WORK TO DO.
- a) Output the passage from the post on the Resistencia running from "Through my conversations" to "on this list.", copied word for word.
- b) Answer these questions using the post on the Resistencia.
(i) In which newspaper did Anibal Delgado Fiallos's column appear?
(ii) As what two kinds of group does Delgado Fiallos propose differentiating the Resistencia?
(iii) What word does the author say some people call others without trying to understand them?

PASSAGE GIVEN.
■ ■ ■ ■

Saturday, November 21, 2009

Who are the members of the Resistencia? What do they want?

Who are the members of the Resistencia? What do they want?

Through my conversations and occasionally heated exchanges with different folks, I have managed to identify many types of people and organizations who belong to the “Resistencia”.  I think understanding the heterogeneity of the “Resistencia” helps us understand the motivations behind what they want and why they behave the way they do. Certainly, there are many just and critical queries and issues raised by some members of the “Resistencia” –they cannot be dismissed as just a band of malfeasants anymore- but at the same time, I will and cannot excuse the behavior of some of its members. This list is not exhaustive and I do welcome feedback on this list.

Certainly, I am not taking the route of Mr. Anibal Delgado Fiallos in yesterday’s La Prensa who seems to point out only the good persons and issues in order to defend the “Resistencia”. Quite lopsided column I might add, as it does not reflect the whole movement. Mr. Delgado Fiallos proposal of differentiating the Resistencia as a political group versus a pressure group (“grupos facticos de poder” pardon the pun…) is quite intriguing and may be the difference between a legitimate expression of some groups in society or one that degenerates into protest groups without meaning.
The problem to me is that I cannot tell honorable persons from those who aren’t in a demonstration, rally or when they do not want to establish a dialogue. Much less when riots break or people's property is destroyed. Even more, it is not easy to have a dialogue with those people who call other people “golpistas” without even trying to understand what the other people are saying. Applies to both sides of course...

■ ■ ■ ■

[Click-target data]

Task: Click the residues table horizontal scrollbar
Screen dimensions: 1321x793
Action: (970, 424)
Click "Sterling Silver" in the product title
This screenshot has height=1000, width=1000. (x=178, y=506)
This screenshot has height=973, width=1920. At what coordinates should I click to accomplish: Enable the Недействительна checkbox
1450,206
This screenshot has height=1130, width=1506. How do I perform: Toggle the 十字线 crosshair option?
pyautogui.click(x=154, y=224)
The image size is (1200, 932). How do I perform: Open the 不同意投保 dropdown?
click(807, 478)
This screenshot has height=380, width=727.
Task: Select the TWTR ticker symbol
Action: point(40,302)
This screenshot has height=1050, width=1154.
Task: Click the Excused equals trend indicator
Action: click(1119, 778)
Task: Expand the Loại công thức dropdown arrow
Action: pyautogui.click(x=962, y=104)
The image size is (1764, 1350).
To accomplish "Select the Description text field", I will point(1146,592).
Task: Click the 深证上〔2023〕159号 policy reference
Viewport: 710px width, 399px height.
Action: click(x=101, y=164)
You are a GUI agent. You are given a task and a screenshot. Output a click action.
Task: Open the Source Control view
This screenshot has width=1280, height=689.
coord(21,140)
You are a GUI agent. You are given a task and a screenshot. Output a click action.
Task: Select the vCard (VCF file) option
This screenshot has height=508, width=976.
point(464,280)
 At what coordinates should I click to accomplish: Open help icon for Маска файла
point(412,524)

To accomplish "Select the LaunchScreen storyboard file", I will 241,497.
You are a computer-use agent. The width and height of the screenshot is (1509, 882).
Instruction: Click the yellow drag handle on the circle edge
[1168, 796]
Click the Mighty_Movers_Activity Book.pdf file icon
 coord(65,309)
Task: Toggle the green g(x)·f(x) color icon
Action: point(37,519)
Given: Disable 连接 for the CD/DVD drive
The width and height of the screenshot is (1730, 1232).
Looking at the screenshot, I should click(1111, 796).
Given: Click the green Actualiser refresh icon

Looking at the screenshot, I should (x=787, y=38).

■ ■ ■ ■

ANSWER LIST.
- a)
Through my conversations and occasionally heated exchanges with different folks, I have managed to identify many types of people and organizations who belong to the “Resistencia”.  I think understanding the heterogeneity of the “Resistencia” helps us understand the motivations behind what they want and why they behave the way they do. Certainly, there are many just and critical queries and issues raised by some members of the “Resistencia” –they cannot be dismissed as just a band of malfeasants anymore- but at the same time, I will and cannot excuse the behavior of some of its members. This list is not exhaustive and I do welcome feedback on this list.

- b)
(i) La Prensa
(ii) A political group versus a pressure group
(iii) "golpistas"